[start of Excerpted data]
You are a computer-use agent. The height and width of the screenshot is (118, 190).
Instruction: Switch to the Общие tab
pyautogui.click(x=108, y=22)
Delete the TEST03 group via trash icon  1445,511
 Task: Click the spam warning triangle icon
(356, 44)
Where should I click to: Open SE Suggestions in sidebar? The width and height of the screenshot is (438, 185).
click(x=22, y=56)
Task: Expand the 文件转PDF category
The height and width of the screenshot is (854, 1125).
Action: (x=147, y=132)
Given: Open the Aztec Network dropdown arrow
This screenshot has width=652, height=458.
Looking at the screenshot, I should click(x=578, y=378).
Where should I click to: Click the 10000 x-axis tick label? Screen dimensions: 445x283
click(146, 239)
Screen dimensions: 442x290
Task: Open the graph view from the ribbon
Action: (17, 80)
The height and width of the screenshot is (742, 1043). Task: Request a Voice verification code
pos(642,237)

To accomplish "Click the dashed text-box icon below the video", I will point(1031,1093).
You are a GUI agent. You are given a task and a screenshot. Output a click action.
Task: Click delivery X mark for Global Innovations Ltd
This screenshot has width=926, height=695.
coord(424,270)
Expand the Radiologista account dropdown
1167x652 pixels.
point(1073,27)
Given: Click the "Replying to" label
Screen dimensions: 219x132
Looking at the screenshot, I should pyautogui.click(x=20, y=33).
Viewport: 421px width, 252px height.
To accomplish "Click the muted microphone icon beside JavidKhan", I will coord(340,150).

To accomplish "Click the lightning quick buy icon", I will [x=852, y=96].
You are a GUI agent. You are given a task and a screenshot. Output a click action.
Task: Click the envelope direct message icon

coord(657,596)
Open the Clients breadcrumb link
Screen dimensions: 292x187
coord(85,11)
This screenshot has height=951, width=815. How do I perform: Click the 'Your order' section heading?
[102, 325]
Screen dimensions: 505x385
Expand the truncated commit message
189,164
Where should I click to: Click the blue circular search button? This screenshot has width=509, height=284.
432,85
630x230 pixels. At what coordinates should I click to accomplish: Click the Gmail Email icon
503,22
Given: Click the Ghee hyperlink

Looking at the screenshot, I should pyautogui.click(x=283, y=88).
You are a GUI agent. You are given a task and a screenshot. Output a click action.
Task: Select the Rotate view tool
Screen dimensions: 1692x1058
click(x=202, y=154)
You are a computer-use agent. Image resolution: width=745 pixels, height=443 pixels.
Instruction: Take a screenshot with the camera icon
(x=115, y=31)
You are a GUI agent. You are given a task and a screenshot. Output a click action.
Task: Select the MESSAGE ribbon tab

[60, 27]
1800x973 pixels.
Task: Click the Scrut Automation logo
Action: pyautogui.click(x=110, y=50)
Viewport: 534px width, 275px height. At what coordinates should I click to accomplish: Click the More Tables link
[end of Excerpted data]
To be done.
Reproduce these records verbatim, every line in its original order.

The output.
You are a computer-use agent. The height and width of the screenshot is (118, 190).
Instruction: Switch to the Общие tab
pyautogui.click(x=108, y=22)
Delete the TEST03 group via trash icon  1445,511
 Task: Click the spam warning triangle icon
(356, 44)
Where should I click to: Open SE Suggestions in sidebar? The width and height of the screenshot is (438, 185).
click(x=22, y=56)
Task: Expand the 文件转PDF category
The height and width of the screenshot is (854, 1125).
Action: (x=147, y=132)
Given: Open the Aztec Network dropdown arrow
This screenshot has width=652, height=458.
Looking at the screenshot, I should click(x=578, y=378).
Where should I click to: Click the 10000 x-axis tick label? Screen dimensions: 445x283
click(146, 239)
Screen dimensions: 442x290
Task: Open the graph view from the ribbon
Action: (17, 80)
The height and width of the screenshot is (742, 1043). Task: Request a Voice verification code
pos(642,237)

To accomplish "Click the dashed text-box icon below the video", I will point(1031,1093).
You are a GUI agent. You are given a task and a screenshot. Output a click action.
Task: Click delivery X mark for Global Innovations Ltd
This screenshot has width=926, height=695.
coord(424,270)
Expand the Radiologista account dropdown
1167x652 pixels.
point(1073,27)
Given: Click the "Replying to" label
Screen dimensions: 219x132
Looking at the screenshot, I should pyautogui.click(x=20, y=33).
Viewport: 421px width, 252px height.
To accomplish "Click the muted microphone icon beside JavidKhan", I will coord(340,150).

To accomplish "Click the lightning quick buy icon", I will [x=852, y=96].
You are a GUI agent. You are given a task and a screenshot. Output a click action.
Task: Click the envelope direct message icon

coord(657,596)
Open the Clients breadcrumb link
Screen dimensions: 292x187
coord(85,11)
This screenshot has height=951, width=815. How do I perform: Click the 'Your order' section heading?
[102, 325]
Screen dimensions: 505x385
Expand the truncated commit message
189,164
Where should I click to: Click the blue circular search button? This screenshot has width=509, height=284.
432,85
630x230 pixels. At what coordinates should I click to accomplish: Click the Gmail Email icon
503,22
Given: Click the Ghee hyperlink

Looking at the screenshot, I should pyautogui.click(x=283, y=88).
You are a GUI agent. You are given a task and a screenshot. Output a click action.
Task: Select the Rotate view tool
Screen dimensions: 1692x1058
click(x=202, y=154)
You are a computer-use agent. Image resolution: width=745 pixels, height=443 pixels.
Instruction: Take a screenshot with the camera icon
(x=115, y=31)
You are a GUI agent. You are given a task and a screenshot. Output a click action.
Task: Select the MESSAGE ribbon tab

[60, 27]
1800x973 pixels.
Task: Click the Scrut Automation logo
Action: pyautogui.click(x=110, y=50)
Viewport: 534px width, 275px height. At what coordinates should I click to accomplish: Click the More Tables link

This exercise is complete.